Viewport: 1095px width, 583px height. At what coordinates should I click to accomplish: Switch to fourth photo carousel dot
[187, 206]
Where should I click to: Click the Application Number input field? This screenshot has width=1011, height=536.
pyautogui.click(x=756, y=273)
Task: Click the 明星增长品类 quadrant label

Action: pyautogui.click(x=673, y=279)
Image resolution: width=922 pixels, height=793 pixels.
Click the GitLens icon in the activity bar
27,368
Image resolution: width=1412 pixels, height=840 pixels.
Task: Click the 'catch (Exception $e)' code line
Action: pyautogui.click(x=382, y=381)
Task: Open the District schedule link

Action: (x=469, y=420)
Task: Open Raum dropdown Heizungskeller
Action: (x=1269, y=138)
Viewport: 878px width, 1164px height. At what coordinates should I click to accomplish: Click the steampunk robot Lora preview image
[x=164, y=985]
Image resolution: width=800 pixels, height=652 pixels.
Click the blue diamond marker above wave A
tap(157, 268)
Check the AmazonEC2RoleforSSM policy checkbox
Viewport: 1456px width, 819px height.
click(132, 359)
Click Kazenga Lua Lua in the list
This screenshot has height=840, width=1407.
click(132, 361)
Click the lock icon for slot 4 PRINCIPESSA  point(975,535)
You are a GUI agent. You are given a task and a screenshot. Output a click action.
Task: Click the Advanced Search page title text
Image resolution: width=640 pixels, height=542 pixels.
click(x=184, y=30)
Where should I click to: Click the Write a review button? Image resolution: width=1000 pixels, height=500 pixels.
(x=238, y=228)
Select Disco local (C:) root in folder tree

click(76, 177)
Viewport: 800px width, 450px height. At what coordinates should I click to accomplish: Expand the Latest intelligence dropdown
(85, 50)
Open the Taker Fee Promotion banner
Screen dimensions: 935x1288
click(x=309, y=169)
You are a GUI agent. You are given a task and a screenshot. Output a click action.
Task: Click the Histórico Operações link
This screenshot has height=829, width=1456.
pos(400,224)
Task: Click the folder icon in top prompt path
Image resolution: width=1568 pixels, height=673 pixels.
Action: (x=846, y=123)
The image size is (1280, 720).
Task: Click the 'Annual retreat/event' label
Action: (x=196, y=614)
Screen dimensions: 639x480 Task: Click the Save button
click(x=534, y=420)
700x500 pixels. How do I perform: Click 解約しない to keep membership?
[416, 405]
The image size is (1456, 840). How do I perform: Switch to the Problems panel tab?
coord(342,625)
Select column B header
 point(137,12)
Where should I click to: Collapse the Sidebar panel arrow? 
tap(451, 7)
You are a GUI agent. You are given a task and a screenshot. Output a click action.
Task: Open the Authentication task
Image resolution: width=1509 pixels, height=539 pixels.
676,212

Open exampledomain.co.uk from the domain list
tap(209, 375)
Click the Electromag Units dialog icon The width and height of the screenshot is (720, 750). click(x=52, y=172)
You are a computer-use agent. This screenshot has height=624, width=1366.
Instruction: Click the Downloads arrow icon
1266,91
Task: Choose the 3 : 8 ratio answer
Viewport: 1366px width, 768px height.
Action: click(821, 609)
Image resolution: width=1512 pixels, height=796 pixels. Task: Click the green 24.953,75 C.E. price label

------

:: Problem requirements ::
Please copy all of the data above line for line, with no changes.

:: Problem solution ::
Viewport: 1095px width, 583px height. At what coordinates should I click to accomplish: Switch to fourth photo carousel dot
[187, 206]
Where should I click to: Click the Application Number input field? This screenshot has width=1011, height=536.
pyautogui.click(x=756, y=273)
Task: Click the 明星增长品类 quadrant label

Action: pyautogui.click(x=673, y=279)
Image resolution: width=922 pixels, height=793 pixels.
Click the GitLens icon in the activity bar
27,368
Image resolution: width=1412 pixels, height=840 pixels.
Task: Click the 'catch (Exception $e)' code line
Action: pyautogui.click(x=382, y=381)
Task: Open the District schedule link

Action: (x=469, y=420)
Task: Open Raum dropdown Heizungskeller
Action: (x=1269, y=138)
Viewport: 878px width, 1164px height. At what coordinates should I click to accomplish: Click the steampunk robot Lora preview image
[x=164, y=985]
Image resolution: width=800 pixels, height=652 pixels.
Click the blue diamond marker above wave A
tap(157, 268)
Check the AmazonEC2RoleforSSM policy checkbox
Viewport: 1456px width, 819px height.
click(132, 359)
Click Kazenga Lua Lua in the list
This screenshot has height=840, width=1407.
click(132, 361)
Click the lock icon for slot 4 PRINCIPESSA  point(975,535)
You are a GUI agent. You are given a task and a screenshot. Output a click action.
Task: Click the Advanced Search page title text
Image resolution: width=640 pixels, height=542 pixels.
click(x=184, y=30)
Where should I click to: Click the Write a review button? Image resolution: width=1000 pixels, height=500 pixels.
(x=238, y=228)
Select Disco local (C:) root in folder tree

click(76, 177)
Viewport: 800px width, 450px height. At what coordinates should I click to accomplish: Expand the Latest intelligence dropdown
(85, 50)
Open the Taker Fee Promotion banner
Screen dimensions: 935x1288
click(x=309, y=169)
You are a GUI agent. You are given a task and a screenshot. Output a click action.
Task: Click the Histórico Operações link
This screenshot has height=829, width=1456.
pos(400,224)
Task: Click the folder icon in top prompt path
Image resolution: width=1568 pixels, height=673 pixels.
Action: (x=846, y=123)
The image size is (1280, 720).
Task: Click the 'Annual retreat/event' label
Action: (x=196, y=614)
Screen dimensions: 639x480 Task: Click the Save button
click(x=534, y=420)
700x500 pixels. How do I perform: Click 解約しない to keep membership?
[416, 405]
The image size is (1456, 840). How do I perform: Switch to the Problems panel tab?
coord(342,625)
Select column B header
 point(137,12)
Where should I click to: Collapse the Sidebar panel arrow? 
tap(451, 7)
You are a GUI agent. You are given a task and a screenshot. Output a click action.
Task: Open the Authentication task
Image resolution: width=1509 pixels, height=539 pixels.
676,212

Open exampledomain.co.uk from the domain list
tap(209, 375)
Click the Electromag Units dialog icon The width and height of the screenshot is (720, 750). click(x=52, y=172)
You are a computer-use agent. This screenshot has height=624, width=1366.
Instruction: Click the Downloads arrow icon
1266,91
Task: Choose the 3 : 8 ratio answer
Viewport: 1366px width, 768px height.
Action: click(821, 609)
Image resolution: width=1512 pixels, height=796 pixels. Task: Click the green 24.953,75 C.E. price label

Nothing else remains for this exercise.